(Saved entries)
* * *

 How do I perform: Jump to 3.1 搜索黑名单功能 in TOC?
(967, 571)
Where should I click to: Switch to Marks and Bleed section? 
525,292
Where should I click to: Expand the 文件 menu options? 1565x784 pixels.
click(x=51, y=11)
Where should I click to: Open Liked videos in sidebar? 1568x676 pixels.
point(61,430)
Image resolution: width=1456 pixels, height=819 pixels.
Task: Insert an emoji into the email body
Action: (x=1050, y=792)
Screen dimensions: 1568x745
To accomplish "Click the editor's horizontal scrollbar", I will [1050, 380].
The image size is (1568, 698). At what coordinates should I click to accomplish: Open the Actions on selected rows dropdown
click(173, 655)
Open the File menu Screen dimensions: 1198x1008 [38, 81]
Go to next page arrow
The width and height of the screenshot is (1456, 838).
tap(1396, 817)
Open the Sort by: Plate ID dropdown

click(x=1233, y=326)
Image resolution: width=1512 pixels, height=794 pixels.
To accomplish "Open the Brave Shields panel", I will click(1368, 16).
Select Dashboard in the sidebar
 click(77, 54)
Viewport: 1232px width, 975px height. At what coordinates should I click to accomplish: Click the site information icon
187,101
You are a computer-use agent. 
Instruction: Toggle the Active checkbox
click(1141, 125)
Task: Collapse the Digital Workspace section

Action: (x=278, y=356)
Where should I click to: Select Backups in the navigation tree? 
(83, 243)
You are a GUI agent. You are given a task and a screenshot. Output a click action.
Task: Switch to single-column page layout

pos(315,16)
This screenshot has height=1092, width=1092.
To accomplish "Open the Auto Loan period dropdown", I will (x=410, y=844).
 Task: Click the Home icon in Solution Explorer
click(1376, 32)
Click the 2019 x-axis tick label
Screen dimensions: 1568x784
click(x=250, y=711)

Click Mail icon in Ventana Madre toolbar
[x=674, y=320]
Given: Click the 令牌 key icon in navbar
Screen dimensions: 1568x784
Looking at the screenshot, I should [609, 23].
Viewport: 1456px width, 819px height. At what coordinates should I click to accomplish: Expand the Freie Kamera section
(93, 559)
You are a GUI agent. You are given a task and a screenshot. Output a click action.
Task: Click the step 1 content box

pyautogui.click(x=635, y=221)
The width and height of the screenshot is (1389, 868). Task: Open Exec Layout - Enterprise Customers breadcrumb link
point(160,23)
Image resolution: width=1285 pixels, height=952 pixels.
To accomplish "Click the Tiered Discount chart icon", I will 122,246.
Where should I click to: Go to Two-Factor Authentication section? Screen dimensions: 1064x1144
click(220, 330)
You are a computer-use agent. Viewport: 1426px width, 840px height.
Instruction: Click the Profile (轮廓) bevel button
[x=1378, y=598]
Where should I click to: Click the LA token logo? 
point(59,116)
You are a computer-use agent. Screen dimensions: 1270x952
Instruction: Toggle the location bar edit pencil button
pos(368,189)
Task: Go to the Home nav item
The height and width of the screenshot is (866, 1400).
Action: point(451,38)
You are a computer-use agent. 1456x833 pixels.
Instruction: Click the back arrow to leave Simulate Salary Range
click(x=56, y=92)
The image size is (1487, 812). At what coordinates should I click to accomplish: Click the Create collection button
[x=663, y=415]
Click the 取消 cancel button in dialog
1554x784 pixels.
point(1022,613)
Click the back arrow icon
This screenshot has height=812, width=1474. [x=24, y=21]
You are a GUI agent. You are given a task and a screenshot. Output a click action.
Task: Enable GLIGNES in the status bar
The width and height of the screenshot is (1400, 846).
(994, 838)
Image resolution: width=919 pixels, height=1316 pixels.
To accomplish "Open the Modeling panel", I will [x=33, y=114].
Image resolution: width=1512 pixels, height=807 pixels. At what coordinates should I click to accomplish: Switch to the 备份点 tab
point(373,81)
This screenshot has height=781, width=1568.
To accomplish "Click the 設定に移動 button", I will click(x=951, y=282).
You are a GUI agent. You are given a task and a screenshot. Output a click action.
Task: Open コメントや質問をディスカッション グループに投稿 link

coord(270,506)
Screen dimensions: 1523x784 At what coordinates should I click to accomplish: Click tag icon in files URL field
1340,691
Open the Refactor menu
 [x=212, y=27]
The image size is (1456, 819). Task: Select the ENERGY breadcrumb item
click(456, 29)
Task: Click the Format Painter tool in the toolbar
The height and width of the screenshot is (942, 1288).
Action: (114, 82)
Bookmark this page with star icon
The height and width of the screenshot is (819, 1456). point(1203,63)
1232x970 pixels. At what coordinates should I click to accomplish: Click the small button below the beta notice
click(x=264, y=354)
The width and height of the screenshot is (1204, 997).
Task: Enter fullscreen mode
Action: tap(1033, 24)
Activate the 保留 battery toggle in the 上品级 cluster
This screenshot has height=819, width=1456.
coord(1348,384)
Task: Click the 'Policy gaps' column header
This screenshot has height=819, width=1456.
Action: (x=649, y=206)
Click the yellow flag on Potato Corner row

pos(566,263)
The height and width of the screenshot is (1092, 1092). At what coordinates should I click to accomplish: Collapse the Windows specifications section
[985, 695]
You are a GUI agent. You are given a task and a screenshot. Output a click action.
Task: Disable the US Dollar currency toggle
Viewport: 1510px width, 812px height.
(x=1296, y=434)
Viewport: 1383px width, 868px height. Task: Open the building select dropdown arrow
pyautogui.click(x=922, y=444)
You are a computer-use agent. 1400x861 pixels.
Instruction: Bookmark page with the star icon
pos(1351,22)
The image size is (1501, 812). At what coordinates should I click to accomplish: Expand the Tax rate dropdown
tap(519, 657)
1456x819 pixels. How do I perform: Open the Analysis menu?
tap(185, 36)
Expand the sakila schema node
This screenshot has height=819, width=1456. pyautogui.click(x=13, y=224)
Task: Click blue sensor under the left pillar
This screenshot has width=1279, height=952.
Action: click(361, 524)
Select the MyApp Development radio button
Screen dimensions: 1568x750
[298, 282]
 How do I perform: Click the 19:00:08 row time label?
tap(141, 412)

* * *

- Task instructions:
Make an exact copy of every entry.

- Completed exercise:
 How do I perform: Jump to 3.1 搜索黑名单功能 in TOC?
(967, 571)
Where should I click to: Switch to Marks and Bleed section? 
525,292
Where should I click to: Expand the 文件 menu options? 1565x784 pixels.
click(x=51, y=11)
Where should I click to: Open Liked videos in sidebar? 1568x676 pixels.
point(61,430)
Image resolution: width=1456 pixels, height=819 pixels.
Task: Insert an emoji into the email body
Action: (x=1050, y=792)
Screen dimensions: 1568x745
To accomplish "Click the editor's horizontal scrollbar", I will [1050, 380].
The image size is (1568, 698). At what coordinates should I click to accomplish: Open the Actions on selected rows dropdown
click(173, 655)
Open the File menu Screen dimensions: 1198x1008 [38, 81]
Go to next page arrow
The width and height of the screenshot is (1456, 838).
tap(1396, 817)
Open the Sort by: Plate ID dropdown

click(x=1233, y=326)
Image resolution: width=1512 pixels, height=794 pixels.
To accomplish "Open the Brave Shields panel", I will click(1368, 16).
Select Dashboard in the sidebar
 click(77, 54)
Viewport: 1232px width, 975px height. At what coordinates should I click to accomplish: Click the site information icon
187,101
You are a computer-use agent. 
Instruction: Toggle the Active checkbox
click(1141, 125)
Task: Collapse the Digital Workspace section

Action: (x=278, y=356)
Where should I click to: Select Backups in the navigation tree? 
(83, 243)
You are a GUI agent. You are given a task and a screenshot. Output a click action.
Task: Switch to single-column page layout

pos(315,16)
This screenshot has height=1092, width=1092.
To accomplish "Open the Auto Loan period dropdown", I will (x=410, y=844).
 Task: Click the Home icon in Solution Explorer
click(1376, 32)
Click the 2019 x-axis tick label
Screen dimensions: 1568x784
click(x=250, y=711)

Click Mail icon in Ventana Madre toolbar
[x=674, y=320]
Given: Click the 令牌 key icon in navbar
Screen dimensions: 1568x784
Looking at the screenshot, I should [609, 23].
Viewport: 1456px width, 819px height. At what coordinates should I click to accomplish: Expand the Freie Kamera section
(93, 559)
You are a GUI agent. You are given a task and a screenshot. Output a click action.
Task: Click the step 1 content box

pyautogui.click(x=635, y=221)
The width and height of the screenshot is (1389, 868). Task: Open Exec Layout - Enterprise Customers breadcrumb link
point(160,23)
Image resolution: width=1285 pixels, height=952 pixels.
To accomplish "Click the Tiered Discount chart icon", I will 122,246.
Where should I click to: Go to Two-Factor Authentication section? Screen dimensions: 1064x1144
click(220, 330)
You are a computer-use agent. Viewport: 1426px width, 840px height.
Instruction: Click the Profile (轮廓) bevel button
[x=1378, y=598]
Where should I click to: Click the LA token logo? 
point(59,116)
You are a computer-use agent. Screen dimensions: 1270x952
Instruction: Toggle the location bar edit pencil button
pos(368,189)
Task: Go to the Home nav item
The height and width of the screenshot is (866, 1400).
Action: point(451,38)
You are a computer-use agent. 1456x833 pixels.
Instruction: Click the back arrow to leave Simulate Salary Range
click(x=56, y=92)
The image size is (1487, 812). At what coordinates should I click to accomplish: Click the Create collection button
[x=663, y=415]
Click the 取消 cancel button in dialog
1554x784 pixels.
point(1022,613)
Click the back arrow icon
This screenshot has height=812, width=1474. [x=24, y=21]
You are a GUI agent. You are given a task and a screenshot. Output a click action.
Task: Enable GLIGNES in the status bar
The width and height of the screenshot is (1400, 846).
(994, 838)
Image resolution: width=919 pixels, height=1316 pixels.
To accomplish "Open the Modeling panel", I will [x=33, y=114].
Image resolution: width=1512 pixels, height=807 pixels. At what coordinates should I click to accomplish: Switch to the 备份点 tab
point(373,81)
This screenshot has height=781, width=1568.
To accomplish "Click the 設定に移動 button", I will click(x=951, y=282).
You are a GUI agent. You are given a task and a screenshot. Output a click action.
Task: Open コメントや質問をディスカッション グループに投稿 link

coord(270,506)
Screen dimensions: 1523x784 At what coordinates should I click to accomplish: Click tag icon in files URL field
1340,691
Open the Refactor menu
 [x=212, y=27]
The image size is (1456, 819). Task: Select the ENERGY breadcrumb item
click(456, 29)
Task: Click the Format Painter tool in the toolbar
The height and width of the screenshot is (942, 1288).
Action: (114, 82)
Bookmark this page with star icon
The height and width of the screenshot is (819, 1456). point(1203,63)
1232x970 pixels. At what coordinates should I click to accomplish: Click the small button below the beta notice
click(x=264, y=354)
The width and height of the screenshot is (1204, 997).
Task: Enter fullscreen mode
Action: tap(1033, 24)
Activate the 保留 battery toggle in the 上品级 cluster
This screenshot has height=819, width=1456.
coord(1348,384)
Task: Click the 'Policy gaps' column header
This screenshot has height=819, width=1456.
Action: (x=649, y=206)
Click the yellow flag on Potato Corner row

pos(566,263)
The height and width of the screenshot is (1092, 1092). At what coordinates should I click to accomplish: Collapse the Windows specifications section
[985, 695]
You are a GUI agent. You are given a task and a screenshot. Output a click action.
Task: Disable the US Dollar currency toggle
Viewport: 1510px width, 812px height.
(x=1296, y=434)
Viewport: 1383px width, 868px height. Task: Open the building select dropdown arrow
pyautogui.click(x=922, y=444)
You are a computer-use agent. 1400x861 pixels.
Instruction: Bookmark page with the star icon
pos(1351,22)
The image size is (1501, 812). At what coordinates should I click to accomplish: Expand the Tax rate dropdown
tap(519, 657)
1456x819 pixels. How do I perform: Open the Analysis menu?
tap(185, 36)
Expand the sakila schema node
This screenshot has height=819, width=1456. pyautogui.click(x=13, y=224)
Task: Click blue sensor under the left pillar
This screenshot has width=1279, height=952.
Action: click(361, 524)
Select the MyApp Development radio button
Screen dimensions: 1568x750
[298, 282]
 How do I perform: Click the 19:00:08 row time label?
tap(141, 412)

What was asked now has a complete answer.